Entri data:
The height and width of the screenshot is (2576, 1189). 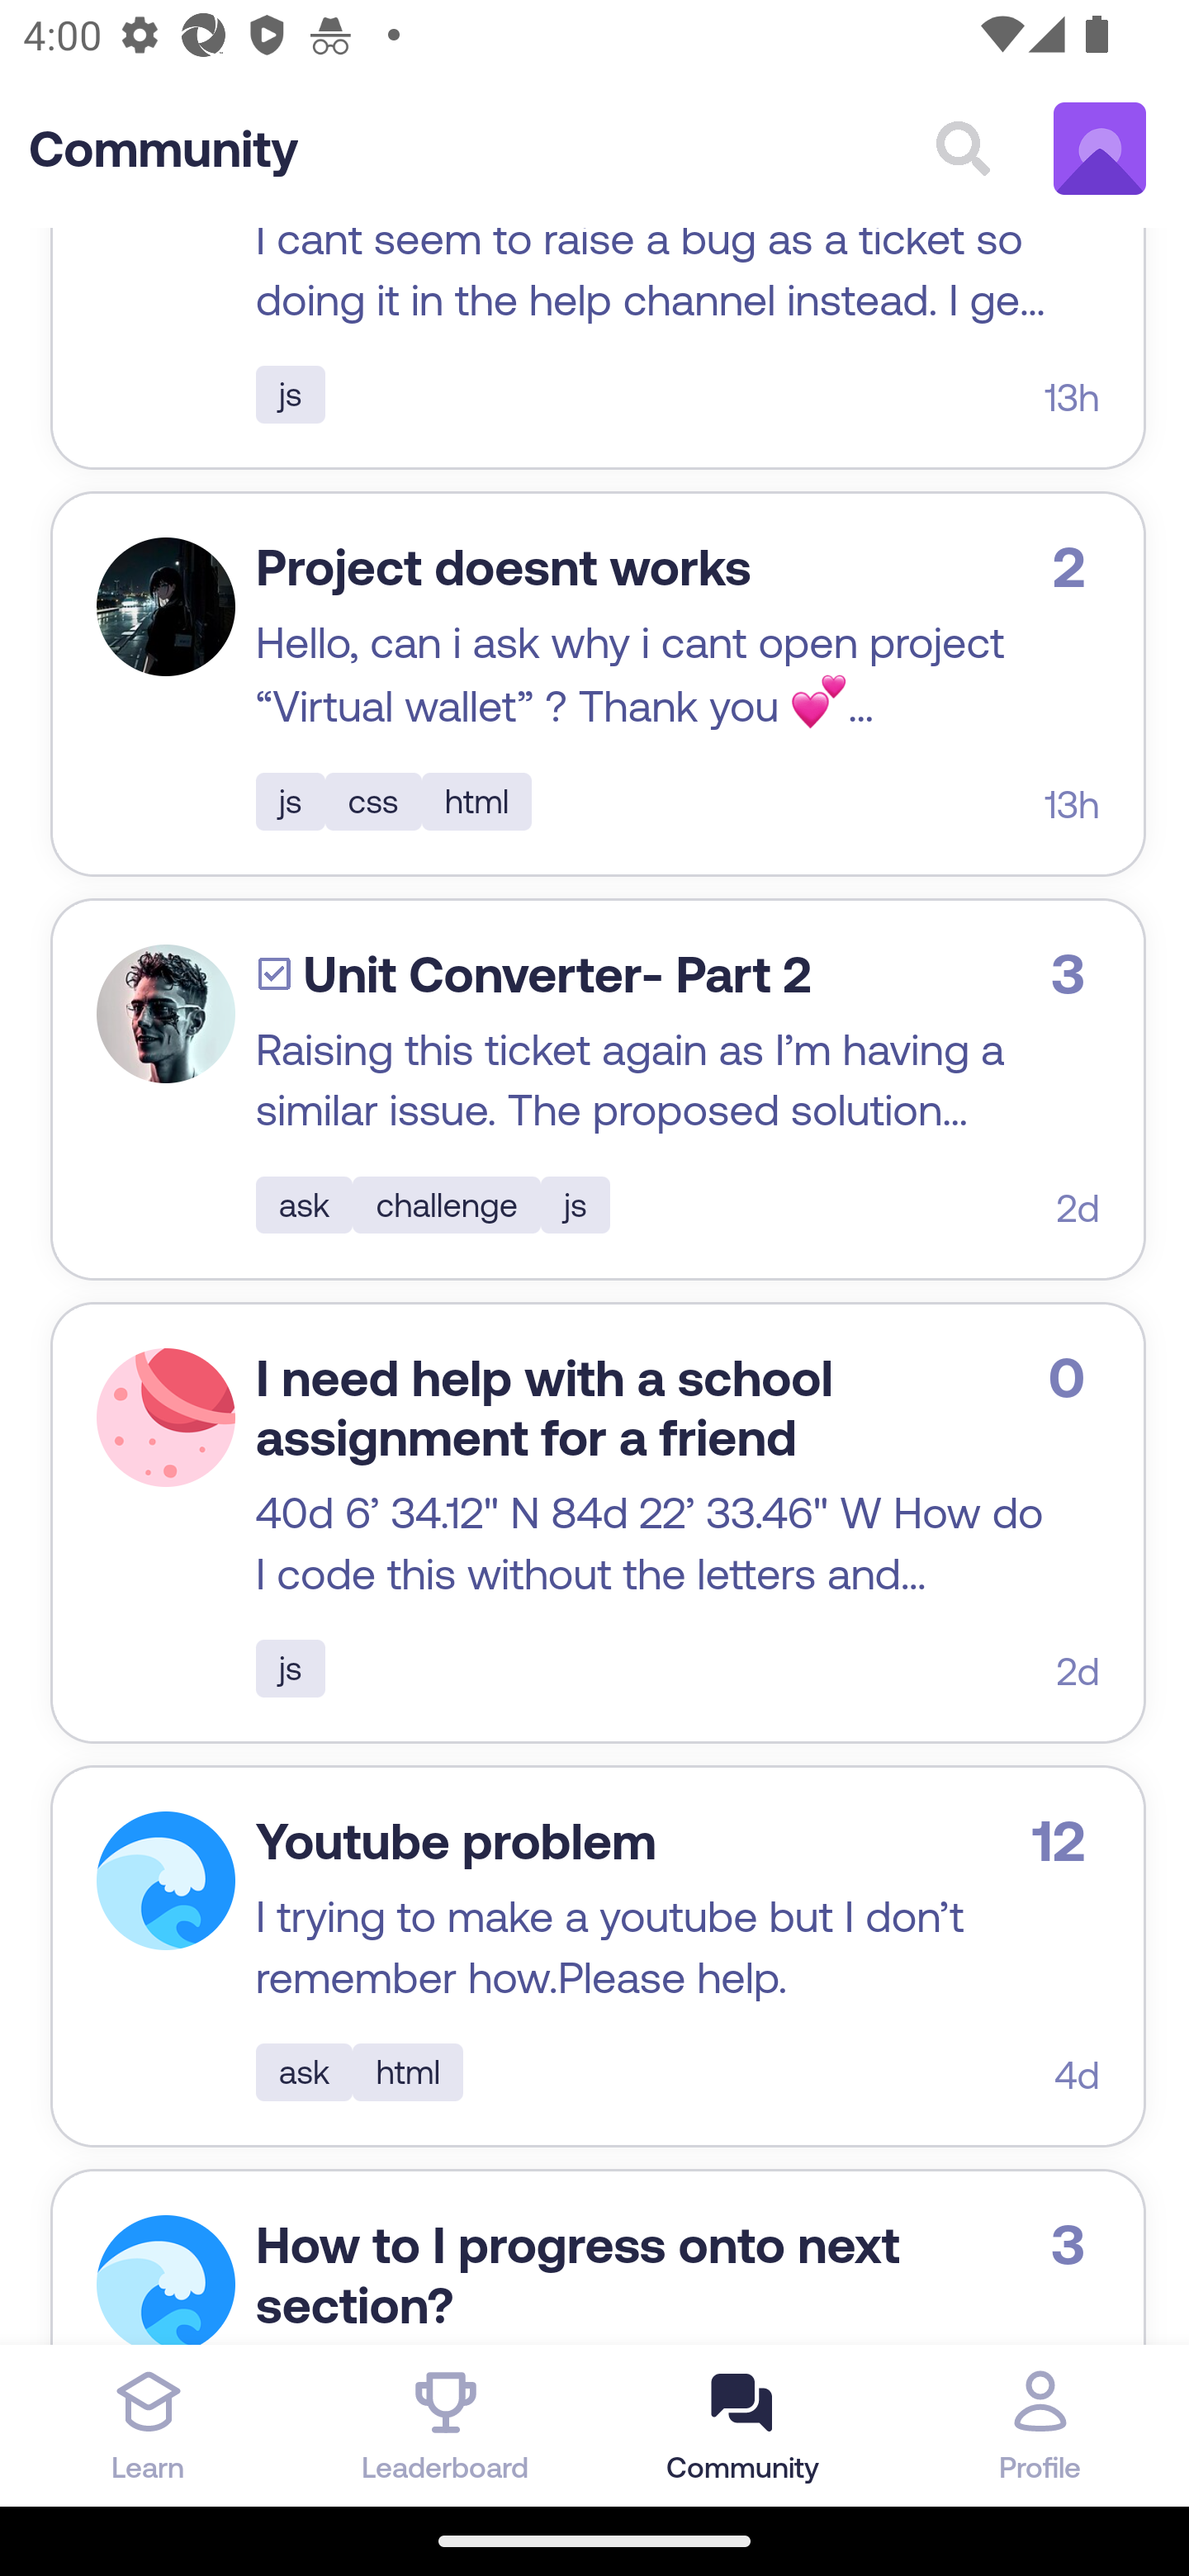 What do you see at coordinates (456, 1843) in the screenshot?
I see `Youtube problem` at bounding box center [456, 1843].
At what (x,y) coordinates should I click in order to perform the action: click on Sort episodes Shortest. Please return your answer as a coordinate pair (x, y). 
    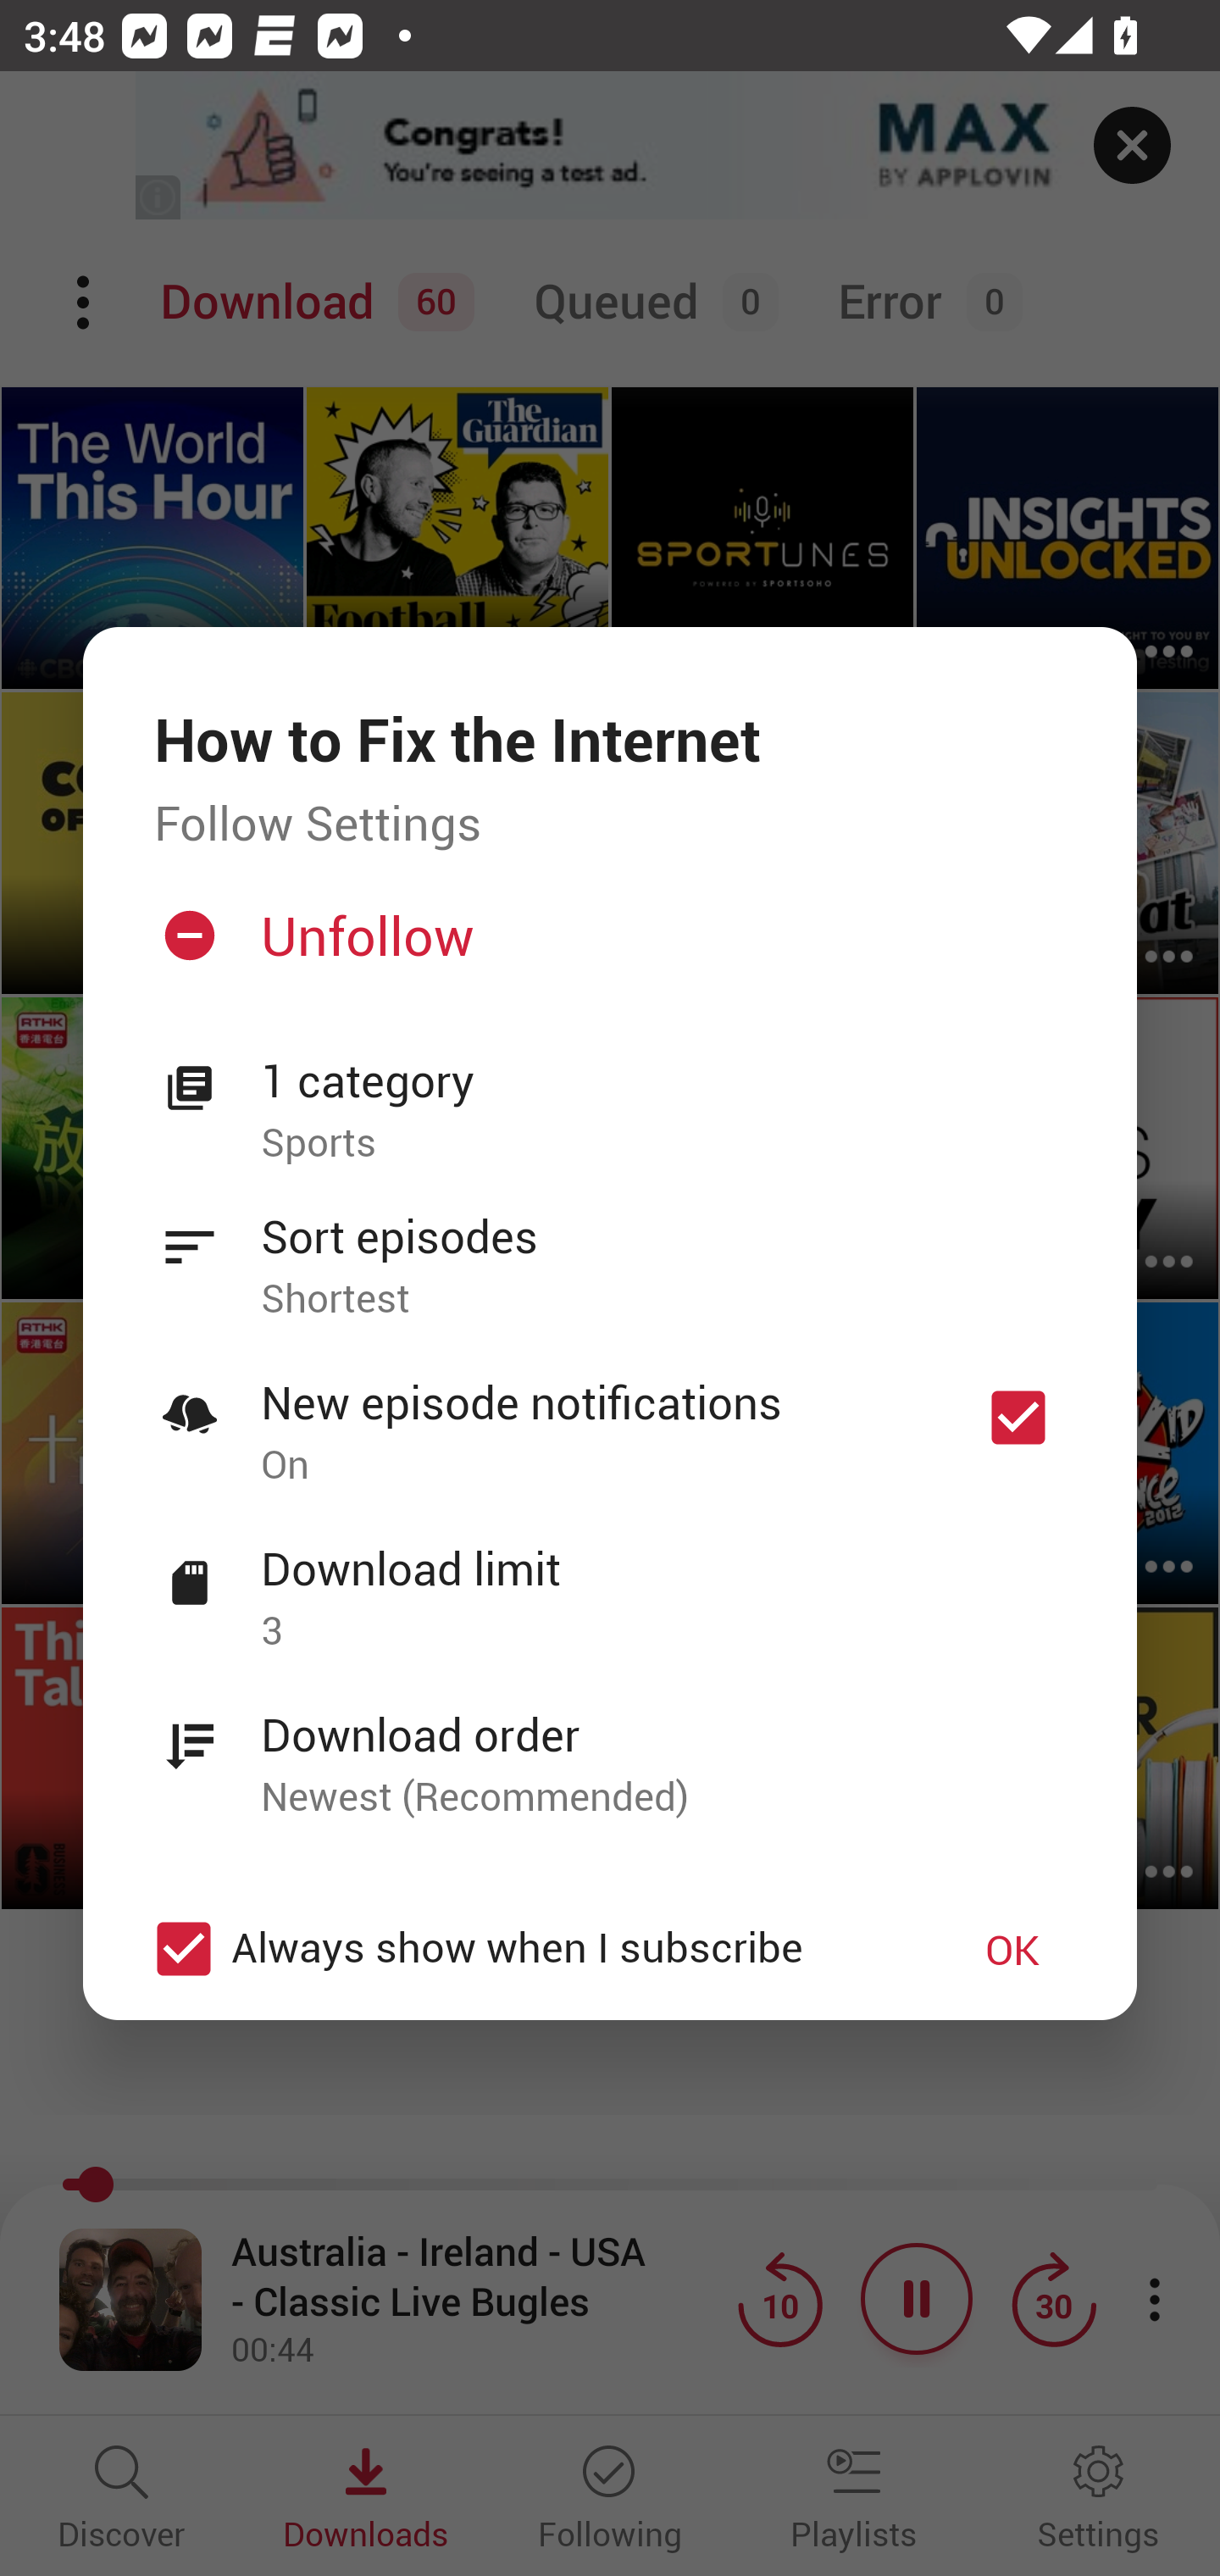
    Looking at the image, I should click on (610, 1249).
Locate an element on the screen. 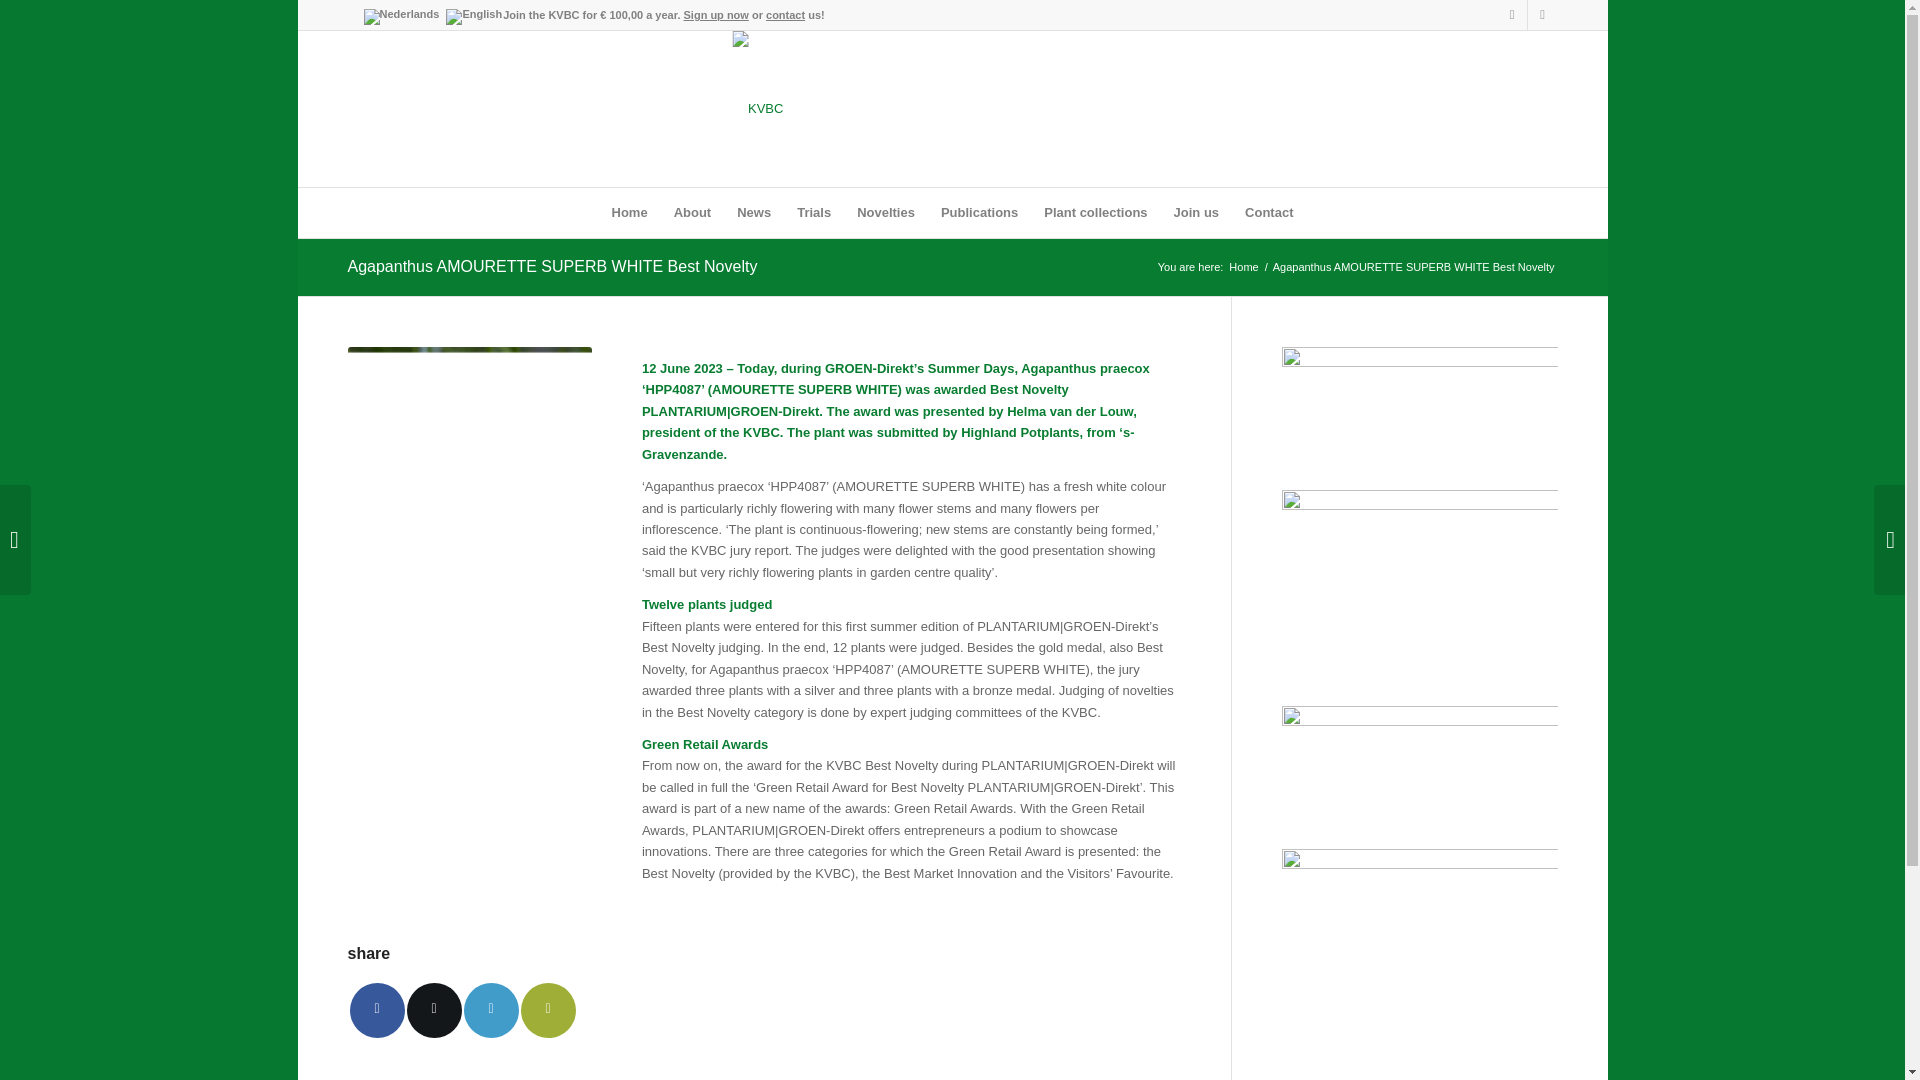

**Perintah**
Tolong tuliskan kembali tanpa perubahan semua baris dari baris yang memuat "At what (x,y)" sampai akhir data, dengan baris awal dan baris terakhir ikut disertakan. Gambar tidak perlu dimasukkan ke dalam jawaban.

**Jawaban**
At what (x,y) coordinates should I click in order to perform the action: click on Sort episodes Shortest. Please return your answer as a coordinate pair (x, y). 
    Looking at the image, I should click on (610, 1249).
Locate an element on the screen. 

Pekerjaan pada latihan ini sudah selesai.